Significado.
El gesto del beso en la mano (o el pie en caso de determinadas imágenes cristíferas) que los devotos depositamos sobre nuestras Sagras Imágenes puede tener un doble sentido:
- Como gesto de adhesión de la persona que lo da hacia alguien al que le reconoce una dignidad superior (por ejemplo al rey, la reina, el Obispo…); ése era por ejemplo su significado en la sociedad feudal entre el vasallo y el señor.
- En señal de adoración, lo encontramos ya en la sociedad romana, que con tal intención lo dirigían a las esculturas de sus dioses.
En la tradición cristiana, ambos significados podemos considerarlos complementarios en razón de la doble condición, humana y divina, de Cristo (Hijo de Dios y Rey mesiánico); así como de Reina y Santa de la Virgen María (en esdte caso no cabe hablar de adoración, porque Santa María Virgen no recibe culto de latría; sino de veneración, al recibir culto de hiperdulía).
Origen histórico
Esta secular forma de exponer las sagradas imágenes a la adoración (cristíferas) o veneración (marianas y de los santos) de los devotos y fieles no tenemos constancia que se celebrara con anterioridad al siglo XX. El primer Besamanos instituido fue el de la Esperanza Macarena en 1925.

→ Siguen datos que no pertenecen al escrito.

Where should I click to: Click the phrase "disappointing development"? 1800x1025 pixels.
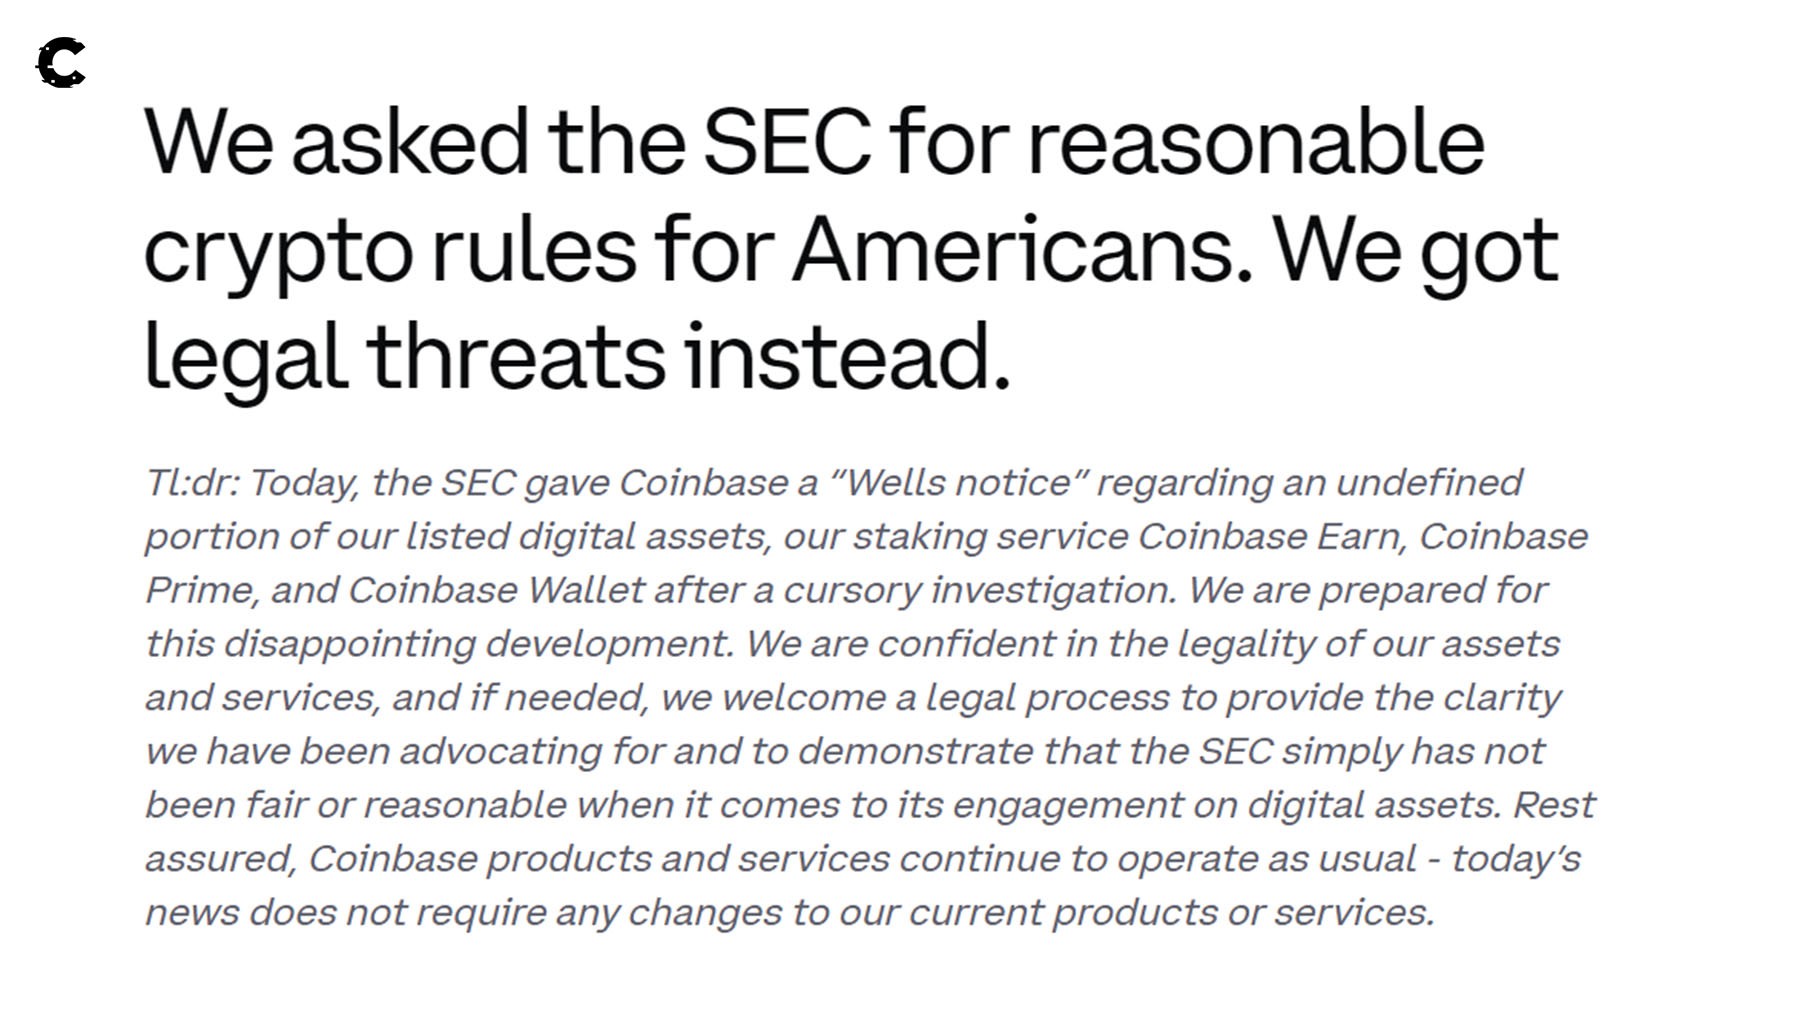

El Besapiés de nuestro Titular cristífero
Fecha de celebración: El segundo domingo de Cuaresma durante todo el día ininterrumpidamente, y el sábado justamente anterior por la tarde.
Historia: La primera vez que, como acto de culto anualmente instituido, quedó expuesto en Devoto Besapiés nuestro Sagrado Titular cristífero fue los días 27 y 28 de marzo de 1982, una vez restaurado por Juan Manuel Miñarro tras su llegada al templo parroquial el año anterior.